/---

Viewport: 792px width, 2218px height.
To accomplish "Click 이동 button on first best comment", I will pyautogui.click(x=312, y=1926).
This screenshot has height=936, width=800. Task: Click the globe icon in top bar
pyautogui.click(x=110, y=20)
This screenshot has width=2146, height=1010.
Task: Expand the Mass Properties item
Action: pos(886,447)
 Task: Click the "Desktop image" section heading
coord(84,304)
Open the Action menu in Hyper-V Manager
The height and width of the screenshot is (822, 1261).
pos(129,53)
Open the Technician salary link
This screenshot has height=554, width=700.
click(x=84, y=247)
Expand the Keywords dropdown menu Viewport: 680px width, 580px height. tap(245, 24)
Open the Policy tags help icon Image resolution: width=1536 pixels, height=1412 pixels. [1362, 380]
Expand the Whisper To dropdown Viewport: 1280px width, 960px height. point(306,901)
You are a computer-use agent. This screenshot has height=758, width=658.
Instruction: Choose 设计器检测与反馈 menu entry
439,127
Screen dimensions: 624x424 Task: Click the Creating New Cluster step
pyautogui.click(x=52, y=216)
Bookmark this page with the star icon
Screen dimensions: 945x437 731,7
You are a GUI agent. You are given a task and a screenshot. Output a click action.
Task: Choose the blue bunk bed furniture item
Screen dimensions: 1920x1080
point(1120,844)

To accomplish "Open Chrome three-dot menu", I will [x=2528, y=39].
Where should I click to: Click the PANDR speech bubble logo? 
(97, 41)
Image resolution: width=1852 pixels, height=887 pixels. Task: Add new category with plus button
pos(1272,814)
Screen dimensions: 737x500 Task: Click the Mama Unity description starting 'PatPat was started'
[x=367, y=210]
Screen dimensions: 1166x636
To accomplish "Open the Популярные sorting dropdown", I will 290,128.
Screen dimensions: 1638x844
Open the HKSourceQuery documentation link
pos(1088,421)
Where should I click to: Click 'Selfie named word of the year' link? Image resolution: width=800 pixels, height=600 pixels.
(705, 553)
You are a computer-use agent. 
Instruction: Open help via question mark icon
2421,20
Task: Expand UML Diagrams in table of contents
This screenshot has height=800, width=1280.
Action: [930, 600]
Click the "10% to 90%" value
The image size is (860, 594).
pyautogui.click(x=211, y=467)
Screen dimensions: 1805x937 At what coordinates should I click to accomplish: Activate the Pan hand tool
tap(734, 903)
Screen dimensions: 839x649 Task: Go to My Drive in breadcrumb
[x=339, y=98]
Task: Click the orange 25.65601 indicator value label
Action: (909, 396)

\---

Reproduce the items above verbatim, from the line with "Bookmark this page with the star icon" up to and including the line with "tap(734, 903)".

> _REPLY TO THE EXERCISE_:
Bookmark this page with the star icon
Screen dimensions: 945x437 731,7
You are a GUI agent. You are given a task and a screenshot. Output a click action.
Task: Choose the blue bunk bed furniture item
Screen dimensions: 1920x1080
point(1120,844)

To accomplish "Open Chrome three-dot menu", I will [x=2528, y=39].
Where should I click to: Click the PANDR speech bubble logo? 
(97, 41)
Image resolution: width=1852 pixels, height=887 pixels. Task: Add new category with plus button
pos(1272,814)
Screen dimensions: 737x500 Task: Click the Mama Unity description starting 'PatPat was started'
[x=367, y=210]
Screen dimensions: 1166x636
To accomplish "Open the Популярные sorting dropdown", I will 290,128.
Screen dimensions: 1638x844
Open the HKSourceQuery documentation link
pos(1088,421)
Where should I click to: Click 'Selfie named word of the year' link? Image resolution: width=800 pixels, height=600 pixels.
(705, 553)
You are a computer-use agent. 
Instruction: Open help via question mark icon
2421,20
Task: Expand UML Diagrams in table of contents
This screenshot has height=800, width=1280.
Action: [930, 600]
Click the "10% to 90%" value
The image size is (860, 594).
pyautogui.click(x=211, y=467)
Screen dimensions: 1805x937 At what coordinates should I click to accomplish: Activate the Pan hand tool
tap(734, 903)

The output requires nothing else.